Basically, I’m using the Trainer class to fine tune a model on a text classification task and the metrics I’m tracking are taking on the same values after every epoch - changing LR and batch size does not seem to change anything.
This is the code I’m currently using:
def compute_metrics(eval_preds):
logits, labels = eval_preds
preds = np.argmax(logits, axis=-1)
acc = accuracy_score(labels, preds)
recall = recall_score(labels, preds, average='macro')
precision = precision_score(labels, preds, average='macro')
f1 = f1_score(labels, preds, average='macro')
metrics = {
'accuracy': acc,
'macro_f1': f1,
'macro_recall': recall,
'macro_precision': precision
}
return metrics
def fine_tune_transformer(model_ckpt, dataset, output_dir, max_len=256, batch_size=16, epochs=3, learning_rate=1e-5, num_labels=2):
device = torch.device("cuda" if torch.cuda.is_available() else "cpu")
model = AutoModelForSequenceClassification.from_pretrained(model_ckpt, num_labels=num_labels).to(device)

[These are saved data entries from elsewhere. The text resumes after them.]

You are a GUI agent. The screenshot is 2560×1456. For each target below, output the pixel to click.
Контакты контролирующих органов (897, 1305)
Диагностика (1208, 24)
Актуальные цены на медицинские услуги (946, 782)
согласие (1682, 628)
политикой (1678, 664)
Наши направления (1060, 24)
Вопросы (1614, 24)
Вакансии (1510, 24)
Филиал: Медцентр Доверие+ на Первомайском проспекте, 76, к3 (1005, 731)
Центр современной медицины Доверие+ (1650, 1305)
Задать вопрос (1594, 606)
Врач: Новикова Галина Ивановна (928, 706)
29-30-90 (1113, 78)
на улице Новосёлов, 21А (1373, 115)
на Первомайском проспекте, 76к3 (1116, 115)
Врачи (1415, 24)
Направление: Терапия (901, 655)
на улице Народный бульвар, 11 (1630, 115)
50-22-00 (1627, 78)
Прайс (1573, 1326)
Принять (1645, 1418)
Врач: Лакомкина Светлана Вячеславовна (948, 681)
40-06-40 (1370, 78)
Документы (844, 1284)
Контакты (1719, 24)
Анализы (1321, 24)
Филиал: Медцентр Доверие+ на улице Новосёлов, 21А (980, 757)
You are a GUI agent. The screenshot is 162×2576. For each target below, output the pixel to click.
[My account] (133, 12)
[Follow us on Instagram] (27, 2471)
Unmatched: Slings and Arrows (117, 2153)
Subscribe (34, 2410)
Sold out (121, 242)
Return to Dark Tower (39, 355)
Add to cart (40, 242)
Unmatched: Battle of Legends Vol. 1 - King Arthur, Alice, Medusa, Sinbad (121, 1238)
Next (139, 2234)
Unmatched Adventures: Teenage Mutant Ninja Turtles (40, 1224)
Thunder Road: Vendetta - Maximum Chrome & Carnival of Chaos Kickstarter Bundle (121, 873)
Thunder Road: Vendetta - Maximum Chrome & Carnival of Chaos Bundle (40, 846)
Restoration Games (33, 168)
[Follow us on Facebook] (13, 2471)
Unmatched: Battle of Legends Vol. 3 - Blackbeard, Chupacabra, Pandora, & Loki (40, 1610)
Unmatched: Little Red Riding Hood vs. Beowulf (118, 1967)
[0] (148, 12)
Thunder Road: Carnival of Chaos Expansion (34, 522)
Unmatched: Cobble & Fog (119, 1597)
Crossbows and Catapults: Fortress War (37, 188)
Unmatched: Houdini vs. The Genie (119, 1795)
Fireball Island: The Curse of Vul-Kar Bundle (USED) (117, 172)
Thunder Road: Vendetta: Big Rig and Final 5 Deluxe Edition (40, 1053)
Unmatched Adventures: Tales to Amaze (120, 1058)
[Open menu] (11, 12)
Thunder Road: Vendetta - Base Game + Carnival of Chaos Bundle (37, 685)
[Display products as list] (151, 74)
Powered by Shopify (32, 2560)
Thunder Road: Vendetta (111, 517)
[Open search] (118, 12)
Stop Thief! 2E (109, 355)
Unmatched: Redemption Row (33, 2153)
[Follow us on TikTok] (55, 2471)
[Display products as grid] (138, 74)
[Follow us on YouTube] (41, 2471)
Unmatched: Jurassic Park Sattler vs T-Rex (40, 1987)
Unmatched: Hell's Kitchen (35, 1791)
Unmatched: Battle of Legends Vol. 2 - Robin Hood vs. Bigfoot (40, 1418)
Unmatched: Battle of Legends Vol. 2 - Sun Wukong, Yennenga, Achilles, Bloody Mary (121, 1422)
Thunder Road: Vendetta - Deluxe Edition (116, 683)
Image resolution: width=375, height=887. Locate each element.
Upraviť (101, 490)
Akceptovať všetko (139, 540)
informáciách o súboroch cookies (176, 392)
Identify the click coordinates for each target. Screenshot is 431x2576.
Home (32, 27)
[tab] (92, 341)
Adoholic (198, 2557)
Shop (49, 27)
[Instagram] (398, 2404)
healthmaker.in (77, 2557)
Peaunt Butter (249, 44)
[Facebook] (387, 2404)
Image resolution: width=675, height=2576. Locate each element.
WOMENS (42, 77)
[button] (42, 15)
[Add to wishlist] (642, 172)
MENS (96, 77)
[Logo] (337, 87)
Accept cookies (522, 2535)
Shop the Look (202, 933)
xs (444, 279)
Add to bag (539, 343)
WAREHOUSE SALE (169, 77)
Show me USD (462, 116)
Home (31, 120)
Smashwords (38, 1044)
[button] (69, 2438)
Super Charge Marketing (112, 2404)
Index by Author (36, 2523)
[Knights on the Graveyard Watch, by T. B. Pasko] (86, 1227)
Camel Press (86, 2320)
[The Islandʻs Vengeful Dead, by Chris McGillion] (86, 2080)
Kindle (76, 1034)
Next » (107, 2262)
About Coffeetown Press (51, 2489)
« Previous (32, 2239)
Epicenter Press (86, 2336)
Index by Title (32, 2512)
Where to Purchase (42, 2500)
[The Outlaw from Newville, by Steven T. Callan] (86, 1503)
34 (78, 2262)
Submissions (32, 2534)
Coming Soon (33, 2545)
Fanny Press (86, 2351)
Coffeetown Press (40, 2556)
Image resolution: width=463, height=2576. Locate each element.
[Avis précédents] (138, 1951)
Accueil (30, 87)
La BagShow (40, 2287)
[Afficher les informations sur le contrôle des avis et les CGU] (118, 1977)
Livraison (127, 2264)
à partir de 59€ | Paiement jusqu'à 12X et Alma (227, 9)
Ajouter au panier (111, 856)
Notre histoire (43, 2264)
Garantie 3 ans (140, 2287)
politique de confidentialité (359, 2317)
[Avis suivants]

tokenizer = AutoTokenizer.from_pretrained(model_ckpt)
def tokenize(batch):
return tokenizer(batch['text'], padding='max_length', truncation=True, max_length=max_len)
dataset_encoded = dataset.map(tokenize, batched=True, batch_size=None)
os.makedirs(output_dir, exist_ok=True)
training_args = TrainingArguments(output_dir=output_dir,
num_train_epochs=epochs,
learning_rate=learning_rate,
per_device_train_batch_size=batch_size,
per_device_eval_batch_size=batch_size,
weight_decay=0.01,
evaluation_strategy="epoch",
disable_tqdm=False,
push_to_hub=False,
log_level="error")
trainer = Trainer(model=model, args=training_args,
compute_metrics=compute_metrics,
train_dataset=dataset_encoded['train'],
eval_dataset=dataset_encoded['validation'],
tokenizer=tokenizer)
return trainer
model_ckpt = 'xlm-roberta-base'
output_dir = 'content/drive/MyDrive/outputs'
trainer = fine_tune_transformer(model_ckpt, joint_dataset, output_dir)
trainer.train()
Please see here an example of the callback that shows the metrics after every epoch:
I’ve also checked the logits after every epoch and they are different, see example below:
# epoch 1
# [[ 1.4335482 -1.6775645 ]
# [-0.59078467 0.49235147]
# [ 1.3932185 -1.6217263 ]
# ...
# [ 1.5345982 -1.7932017 ]
# [ 1.6025882 -1.8546286 ]
# [-0.59078467 0.49235126]]
# epoch 2:
# [[ 1.5743057 -1.806836 ]
# [-0.5966272 0.5360965 ]
# [ 1.5249034 -1.7561252 ]
# ...
# [ 1.594467 -1.8229653 ]
# [ 1.5586028 -1.7579104 ]
# [-0.596627 0.53609663]]
Please be noted that I’ve implemented the same code but fitting the model using Pytorch (not showing code due to its length, but let me know if needed and I’ll edit my response!) instead of the Trainer class and the training process is working as expected, hence I believe I’m doing something wrong with my use of the Trainer class.